Given entries>
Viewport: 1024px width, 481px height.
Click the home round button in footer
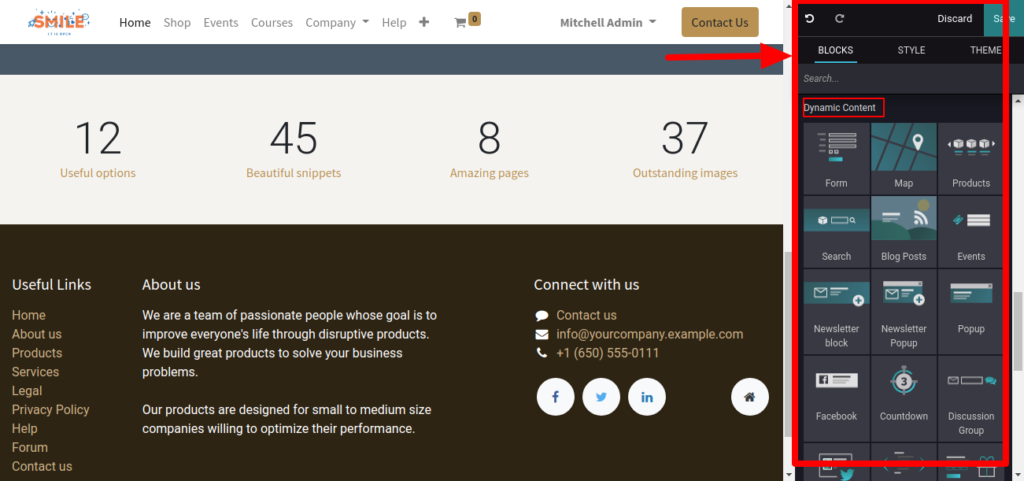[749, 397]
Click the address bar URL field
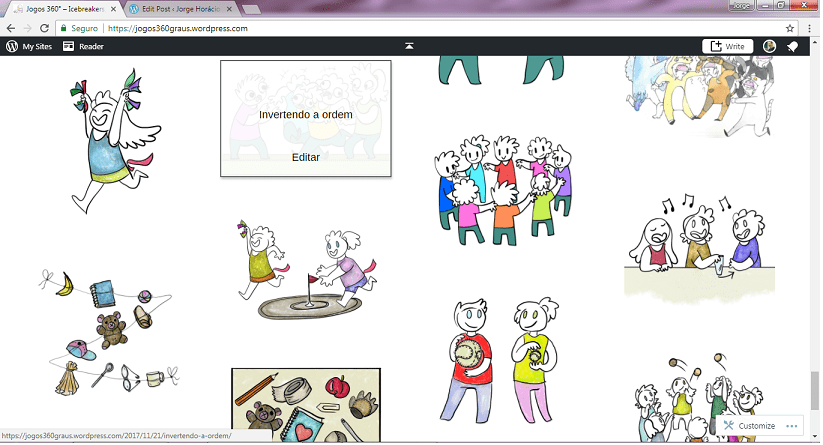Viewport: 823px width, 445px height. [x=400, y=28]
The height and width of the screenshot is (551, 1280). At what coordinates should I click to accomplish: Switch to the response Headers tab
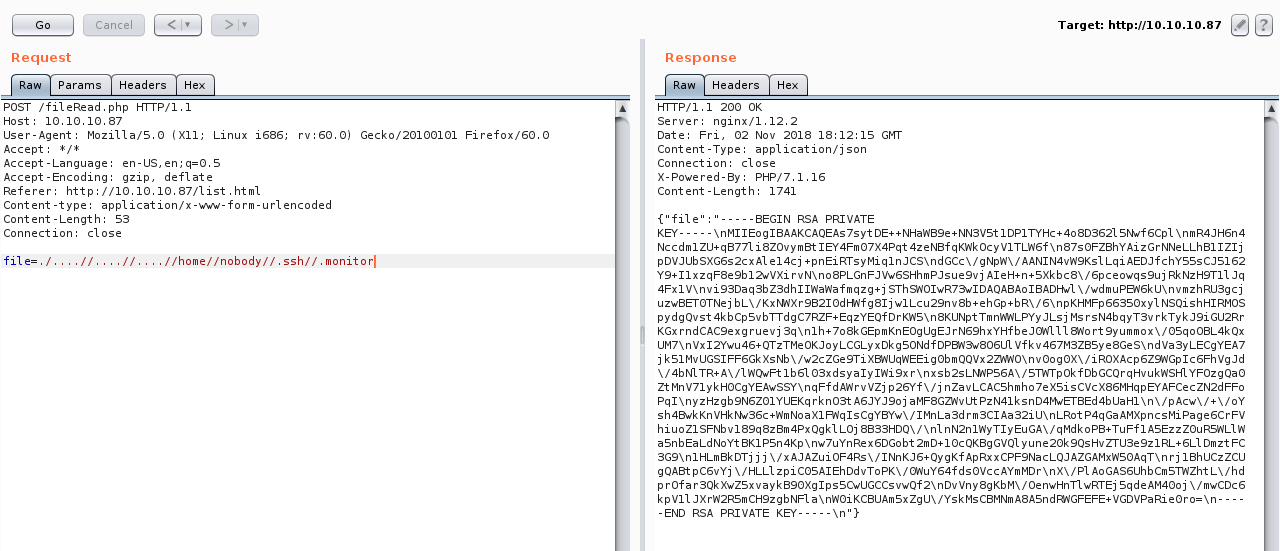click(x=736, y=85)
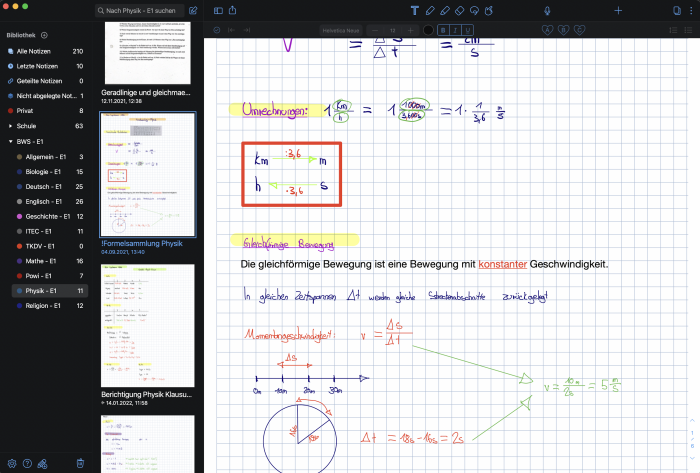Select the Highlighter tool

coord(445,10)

==

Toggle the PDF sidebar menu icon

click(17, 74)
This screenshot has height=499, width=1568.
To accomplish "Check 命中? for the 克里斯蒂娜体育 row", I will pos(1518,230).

==

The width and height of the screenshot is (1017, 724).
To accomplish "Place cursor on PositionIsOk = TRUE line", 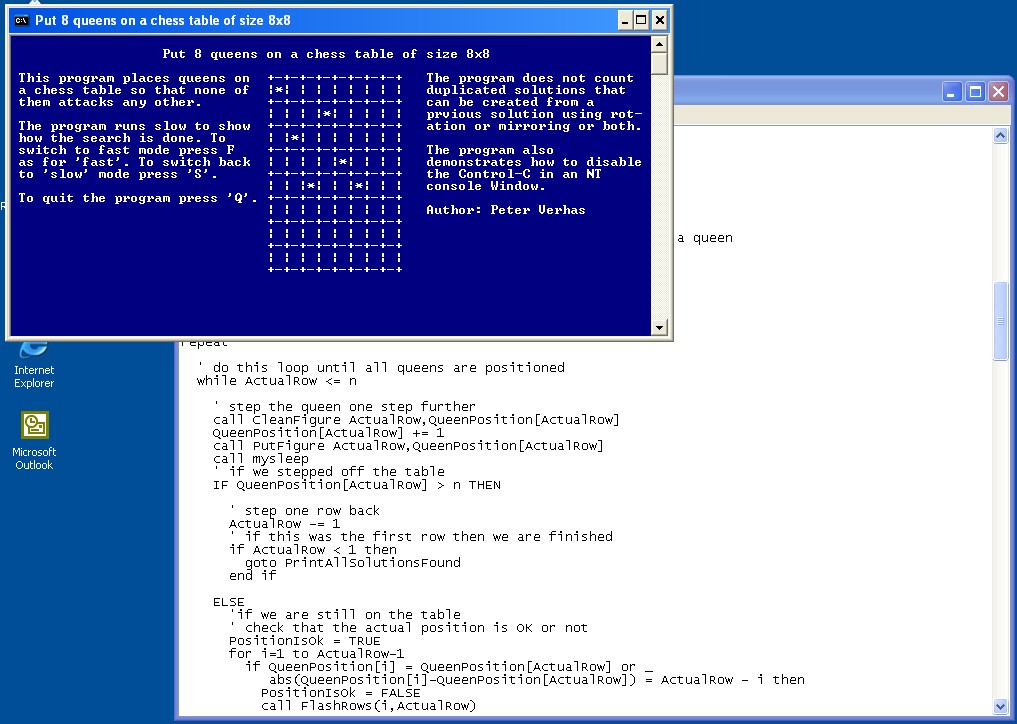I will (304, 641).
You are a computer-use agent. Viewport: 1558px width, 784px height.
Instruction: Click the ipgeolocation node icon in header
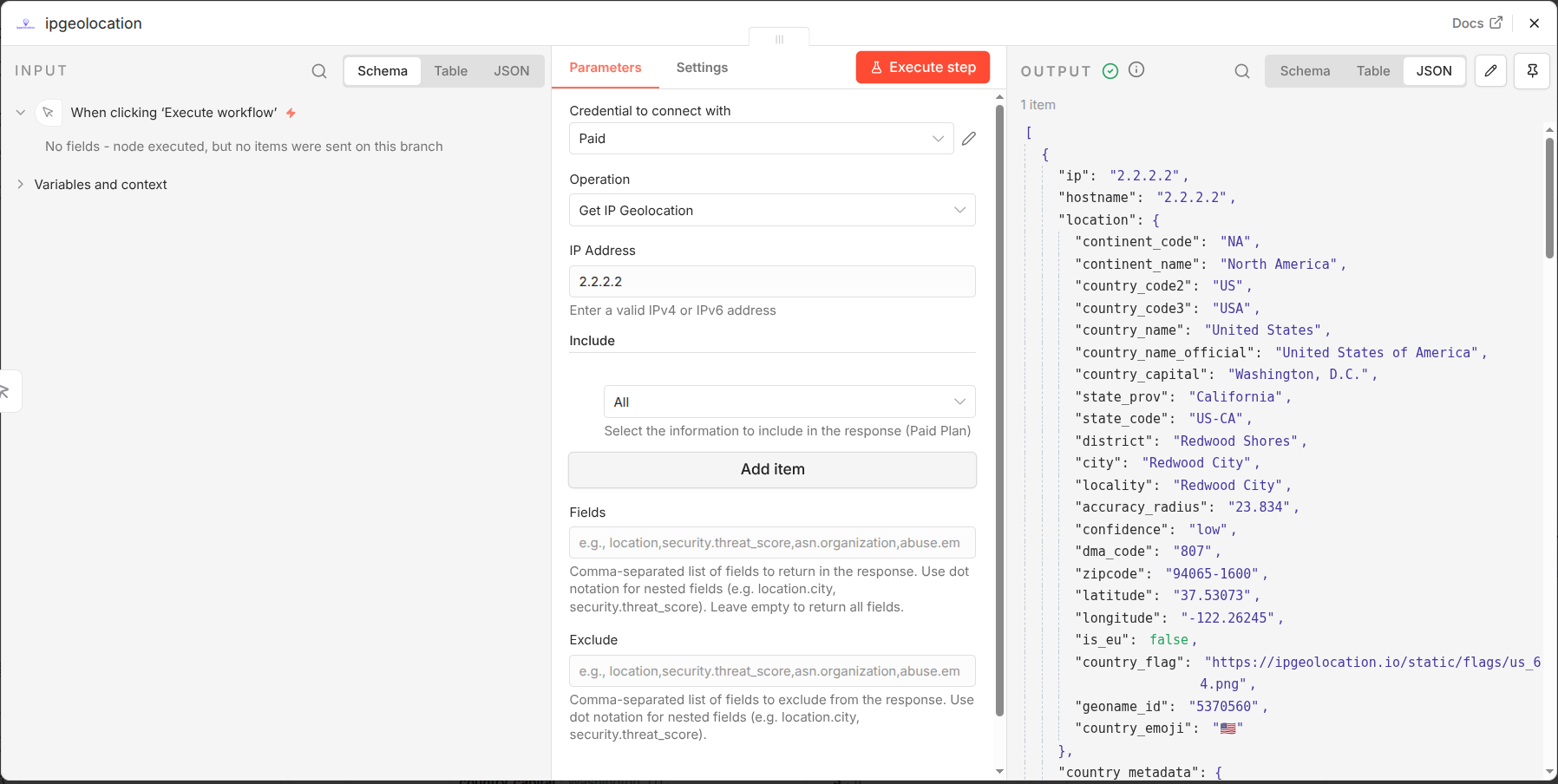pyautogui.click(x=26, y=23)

Given task>
Format the item lines from the line with "You are a computer-use" up to and including the line with "pyautogui.click(x=26, y=23)" as a JSON list of strings, one string per line, with blank lines left out. Omit the pictures from the answer.

Task result>
[
  "You are a computer-use agent. Viewport: 1558px width, 784px height.",
  "Instruction: Click the ipgeolocation node icon in header",
  "pyautogui.click(x=26, y=23)"
]